Giovanni Tria è un uomo di vecchio stampo: poco incline alla comunicazione sincopata della sua maggioranza. Perciò, quando gli chiedono se vuole o meno introdurre la flat tax, il ministro dell’Economia replica che “non si può fare a deficit”. E’ come dire: l’acqua è bagnata. Tanto basta, però, ad iscriverlo di diritto nel partito contrario alla tassa piatta. Ed a scatenare la canizza politica.

In realtà, Tria ha già detto di essere favorevole ad una riforma fiscale. E di recuperare le risorse necessarie dalla cancellazione degli “80 euro”. Con i 10 miliardi così individuati avrebbe in mente di operare una rimodulazione degli scaglioni e delle aliquote Irpef. Magari accorpando le aliquote più basse ed innescare un sistema di detrazioni per evitare appesantimenti tributari per le fasce meno fortunate di contribuenti.

Di certo, lo schema che il ministro dell’Economia ha in mente non coincide con quello di Salvini di una tassa piatta al 15%; e tantomeno con il principio di fiscalità familiare tanto cara ai 5 Stelle, che altro non è il quoziente familiare tanto caro all’Udc.

Il risultato di questo equivoco di fondo è il surplasse. E non soltanto per l’incomunicabilità fra le diverse posizioni; ma anche per conquistare tempo fino alla chiusura – a fine luglio – della finestra per le elezioni anticipate in autunno. Fino alla fine del prossimo mese si assisterà ad uno stucchevole balletto: Salvini chiede la flat tax, ben sapendo che la tassa non sarà affatto piatta; dall’altra, il ministro dirà che argomenti del genere dovranno essere affrontati con la legge di Bilancio per il prossimo anno. Che il governo dovrà inviare a Bruxelles entro il 15 ottobre.

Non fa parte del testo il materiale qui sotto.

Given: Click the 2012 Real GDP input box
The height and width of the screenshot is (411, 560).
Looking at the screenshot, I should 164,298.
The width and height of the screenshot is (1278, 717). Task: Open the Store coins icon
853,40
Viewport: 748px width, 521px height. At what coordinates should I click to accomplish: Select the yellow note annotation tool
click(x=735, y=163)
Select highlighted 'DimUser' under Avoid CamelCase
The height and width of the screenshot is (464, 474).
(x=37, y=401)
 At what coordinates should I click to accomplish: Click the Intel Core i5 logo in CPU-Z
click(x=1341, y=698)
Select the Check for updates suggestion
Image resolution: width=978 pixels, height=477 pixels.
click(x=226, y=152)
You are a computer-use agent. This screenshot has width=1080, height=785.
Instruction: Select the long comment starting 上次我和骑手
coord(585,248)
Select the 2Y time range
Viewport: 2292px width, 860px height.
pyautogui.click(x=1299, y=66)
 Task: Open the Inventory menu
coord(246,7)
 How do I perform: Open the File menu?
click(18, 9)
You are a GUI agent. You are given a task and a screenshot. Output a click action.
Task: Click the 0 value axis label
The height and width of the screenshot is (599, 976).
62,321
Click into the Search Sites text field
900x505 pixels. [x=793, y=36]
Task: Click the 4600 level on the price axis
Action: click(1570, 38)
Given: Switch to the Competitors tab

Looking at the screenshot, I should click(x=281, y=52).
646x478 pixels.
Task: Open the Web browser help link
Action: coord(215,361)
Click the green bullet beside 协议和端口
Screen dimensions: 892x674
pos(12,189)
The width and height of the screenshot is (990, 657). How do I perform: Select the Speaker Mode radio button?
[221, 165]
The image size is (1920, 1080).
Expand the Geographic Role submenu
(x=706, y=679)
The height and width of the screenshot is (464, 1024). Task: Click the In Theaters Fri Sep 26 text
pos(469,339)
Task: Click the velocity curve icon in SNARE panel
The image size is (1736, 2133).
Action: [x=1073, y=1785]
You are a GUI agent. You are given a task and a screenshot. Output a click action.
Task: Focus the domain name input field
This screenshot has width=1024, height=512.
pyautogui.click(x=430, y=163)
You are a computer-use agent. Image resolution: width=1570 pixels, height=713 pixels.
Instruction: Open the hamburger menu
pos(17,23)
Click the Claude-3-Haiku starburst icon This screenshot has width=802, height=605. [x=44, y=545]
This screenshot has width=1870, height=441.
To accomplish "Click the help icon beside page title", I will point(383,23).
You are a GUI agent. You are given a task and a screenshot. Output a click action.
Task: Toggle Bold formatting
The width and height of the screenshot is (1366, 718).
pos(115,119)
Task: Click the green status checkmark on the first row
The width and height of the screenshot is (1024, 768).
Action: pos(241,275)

Il problema è che in quella legge di Bilancio dovrà anche essere affrontato il capitolo “aumento dell’Iva”. Salvini e Di Maio fanno barricate contro l’ipotesi. Eppure, proprio la Lega ed il Movimento 5 Stelle hanno votato la finanziaria dello scorso anno che conteneva l’aumento dell’Iva per 23 miliardi.

Nelle segrete stanze, Conte e Tria hanno spiegato ai Dioscuri della maggioranza che senza la promessa di quell’aumento dell’Iva, la Commissione non avrebbe dato il via libera al Bilancio italiano. Salvini e Di Maio, però, si guardano bene dal dirlo. Eppure lo sanno.

Quei 23 miliardi di aumento dell’Iva che dovrebbero scattare il prossimo sono stati la mossa della disperazione di Conte dello scorso dicembre. Raddoppiando l’aumento  dell’Iva promesso da Gentiloni, l’attuale premier ha garantito a Bruxelles un maggior contributo italiano al bilancio Ue per 230 milioni, contro i 120 ipotizzati dal precedente governo.

E’ per queste ragioni che dalle parti della Commissione sono particolarmente seccati con l’attuale governo. Dopo aver messo nero su bianco che l’Italia si impegnava ad aumentare di 230 milioni (con l’aumento dell’Iva) il proprio contributo europeo, ora Salvini e Di Maio dicono che non ci stanno a rispettare l’impegno. E la vendetta della Commissione non si è fatta attendere. Benché in tutti i documenti ufficiali il governo dica che l’aumento dell’Iva ci sarà, a Bruxelles prendono per buone le parole dei Dioscuri della maggioranza e calcolano il deficit nostrano già aumentato: come se quell’incremento non dovesse mai scattare, come dicono i due vice presidenti.

Risultato, la Ue stima il deficit del 2020 al 3,5%. E’ per queste ragioni che la procedura d’infrazione rischia di essere accolta dall’Ecofin del 9 luglio prossimo. Una circostanza che potrebbe essere scongiurata se solo tutto il governo remasse dalla stessa parte. In realtà, così non è. E non solo per le dichiarazioni politiche di Salvini e Di Maio.

All’Ecofin di Lussemburgo di ieri, Tria ha provato a spiegare a Moscovici che in realtà i conti di quest’anno potrebbero andare meglio del previsto; ma non si è voluto sbilanciare oltre. Ovviamente, le rassicurazioni del ministro non sono state sufficienti. Il Commissario europeo avrebbe gradito anche sapere come e perché il deficit dovrebbe migliorare. Tria gli ha garantito che sarà così, ma senza fornire dettagli. Il ministro non si fida di comunicare formalmente a Bruxelles un aumento strutturale delle entrate di oltre 5 miliardi, assicurato dall’introduzione della fattura elettronica.

Vuole prima verificare come un annuncio del genere verrà preso dalla sua maggioranza. Eppure, con quei 5 miliardi strutturali aumenterebbe l’avanzo primario, si ridurrebbe il deficit strutturale e si potrebbe allontanare la procedura d’infrazione per debito eccessivo. Eppure, Tria tiene queste cifre nel cassetto. Ed il motivo di questa scelta resta un mistero.